How are you Linux gurus handling the disk space reporting discrepancy that can, among other things, hide from Oracle DBAs the fact that their file systems are nearly ready to crash?
Configuration:
- SAM 6.2.1
- LINUX: RHEL 6.4 6.7
- NET-SNMP: 5.5-44 & 5.5-54
Issue: SolarWinds uses user space consumed rather than user+reserve to calculate space remaining
$ df -B1 -P /lv*[69]
Filesystem 1-blocks Used Available Capacity Mounted on
/dev/mapper/vgdata1-lvoraundo 52710469632 49985454080 40660992 100% /lvi3pld06
/dev/mapper/vgbackup1-lvorabackup 369766273024 329342873600 21638115328 94% /lvi3pld09
Math
{1-block} - {Used} != {Available}
52710469632 - 49985454080 = 2725015552 ( != 40660992 )
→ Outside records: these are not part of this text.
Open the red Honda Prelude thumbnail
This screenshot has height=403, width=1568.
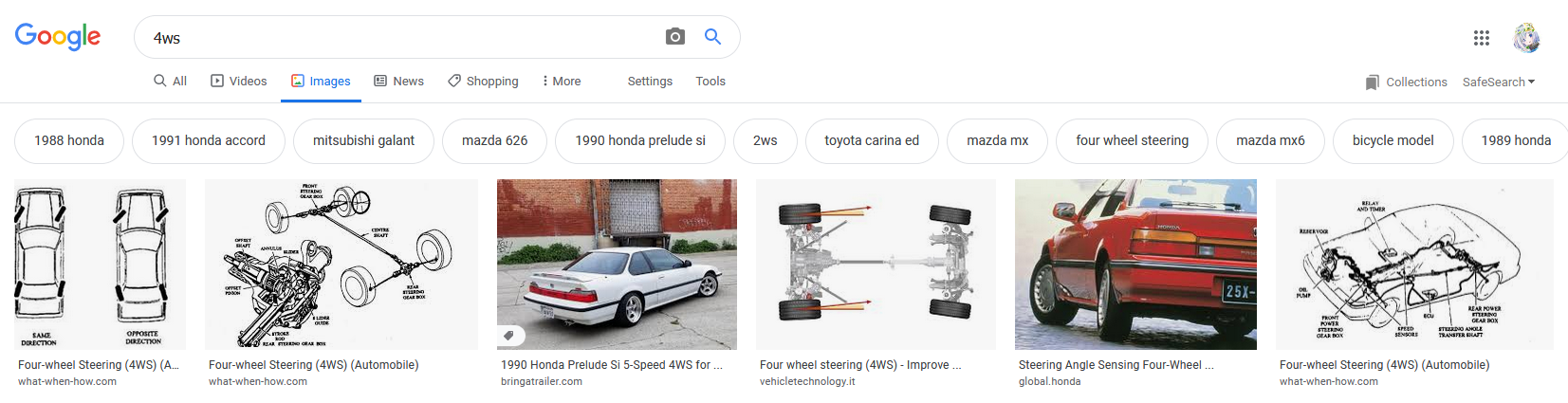[1135, 264]
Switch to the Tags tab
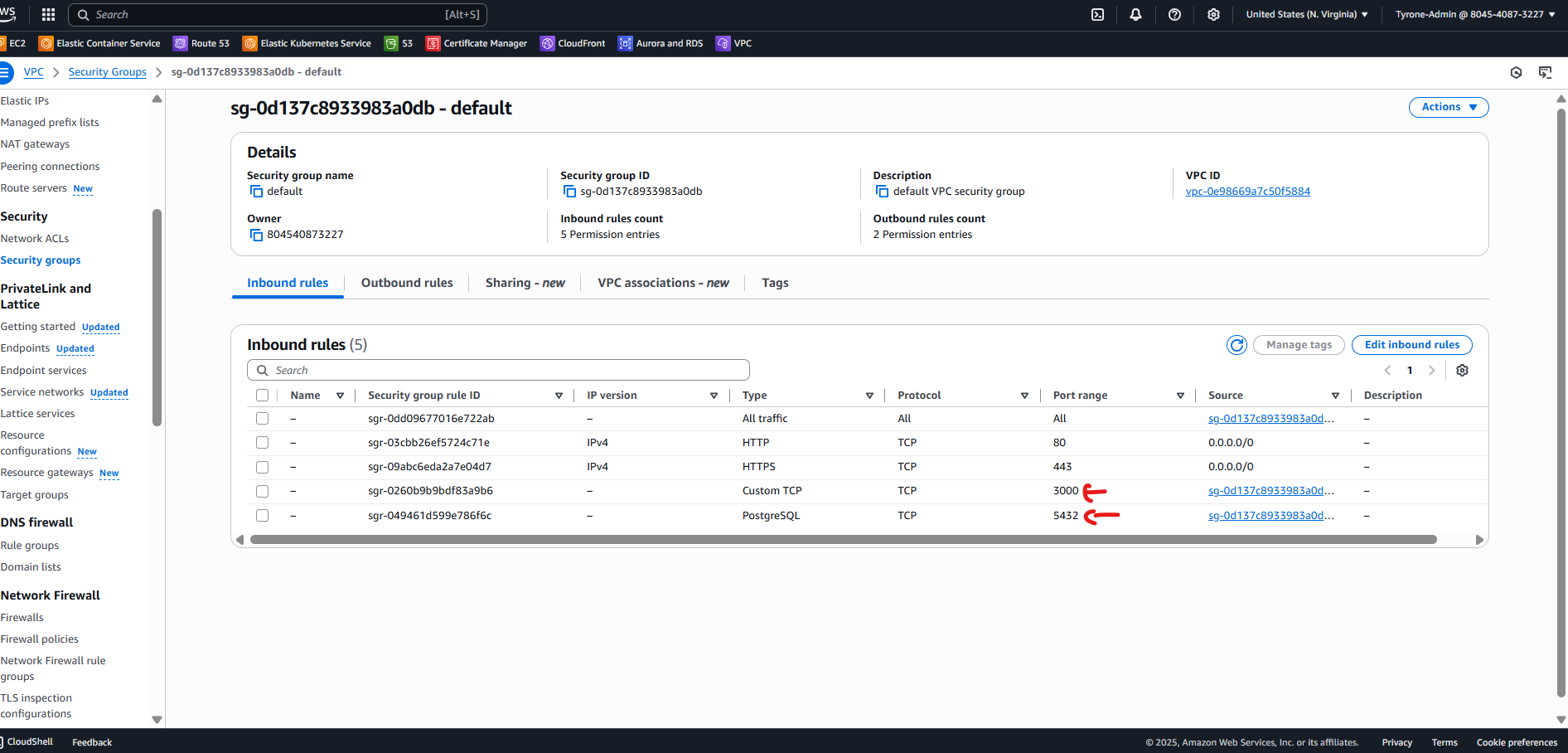The height and width of the screenshot is (753, 1568). 774,283
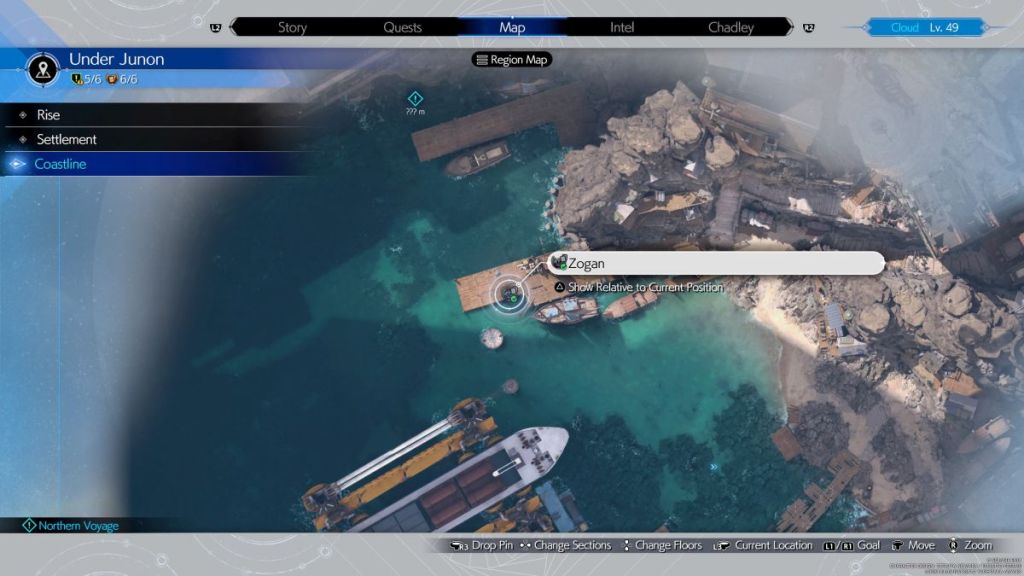Click the Current Location stick icon
This screenshot has width=1024, height=576.
pyautogui.click(x=721, y=545)
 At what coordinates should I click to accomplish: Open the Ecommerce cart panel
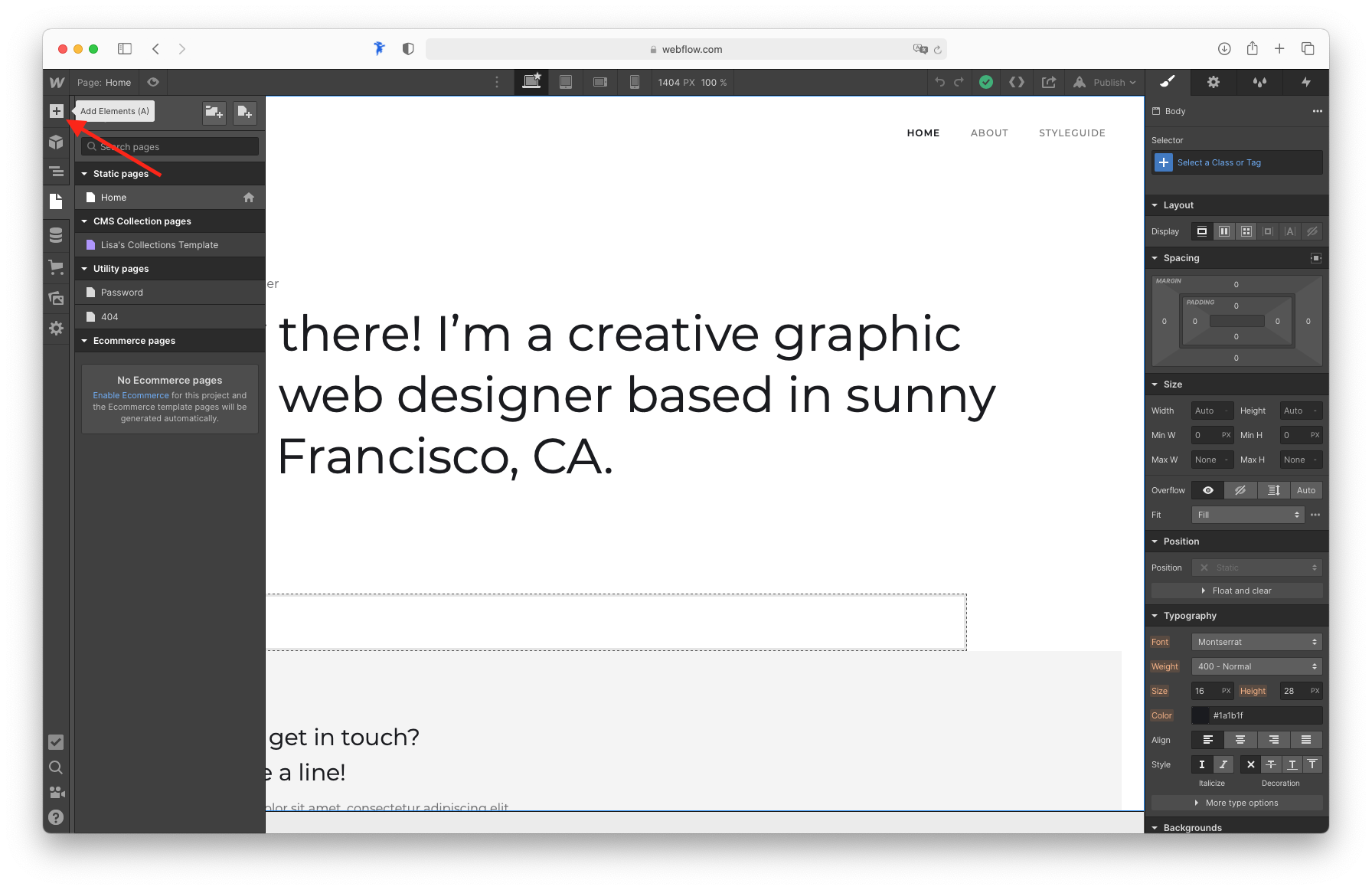click(57, 267)
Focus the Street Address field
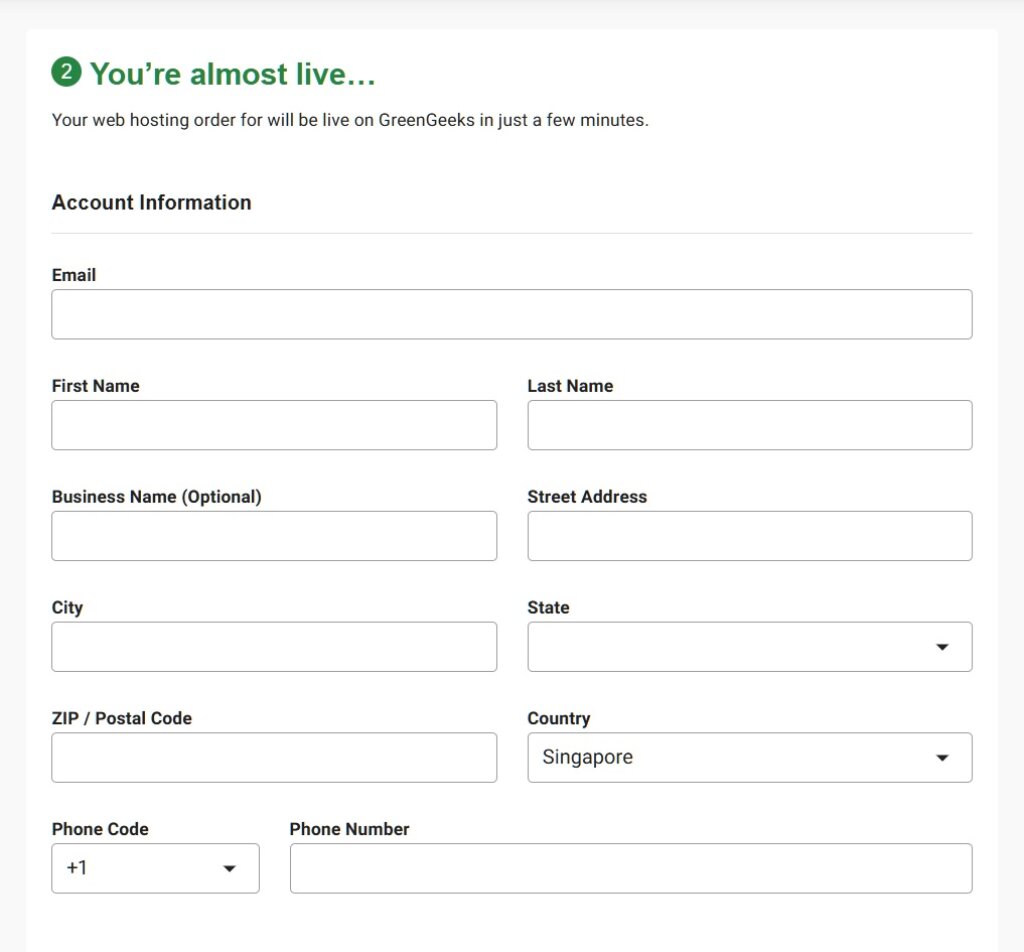The image size is (1024, 952). [749, 536]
Difference: 2725015552 - {Available} = 2725015552 - 40660992 = 2684354560 --> 5% of {1-block}
However,
{1-block} - ( {Used} + ( 0.05 * {1-block} ) ) == {Available}
This is due to the EXT file system reporting the reserved buffer space in its' total space, and DF is reporting the Available space as what is truly available to user processes on the system.
SNMP OID reponses:
.1.3.6.1.2.1.25.2.3.1.1.46 = INTEGER: 46
.1.3.6.1.2.1.25.2.3.1.2.46 = OID: .1.3.6.1.2.1.25.2.1.4
.1.3.6.1.2.1.25.2.3.1.3.46 = STRING: /lvi3pld06
.1.3.6.1.2.1.25.2.3.1.4.46 = INTEGER: 4096 Bytes
.1.3.6.1.2.1.25.2.3.1.5.46 = INTEGER: 12868767
.1.3.6.1.2.1.25.2.3.1.6.46 = INTEGER: 12203480
.1.3.6.1.2.1.25.2.3.1.1.49 = INTEGER: 49
.1.3.6.1.2.1.25.2.3.1.2.49 = OID: .1.3.6.1.2.1.25.2.1.4
.1.3.6.1.2.1.25.2.3.1.3.49 = STRING: /lvi3pld09
.1.3.6.1.2.1.25.2.3.1.4.49 = INTEGER: 4096 Bytes
.1.3.6.1.2.1.25.2.3.1.5.49 = INTEGER: 90274969
.1.3.6.1.2.1.25.2.3.1.6.49 = INTEGER: 80405975
.1.3.6.1.2.1.25.4.2.1.1.49 = INTEGER: 49
Math that SW uses: {.1.3.6.1.2.1.25.2.3.1.5.X} - {.1.3.6.1.2.1.25.2.3.1.6.X} = Available
--> this is the Available they then use in their calculations of free space...but as you can see in the numbers, it makes the math fault again, Not representing the buffer space on EXT file systems.
Consequence:
Graphs, alerts, etc., all show 5% more available than there actually is. This requires quite a bit of training for users who get alerts, etc., as a 95% utilization report on a file system that is 1T, thinking they have plenty of space left...which they don't.
How are you Linux gurus handling this through SolarWinds/Orion/SAM?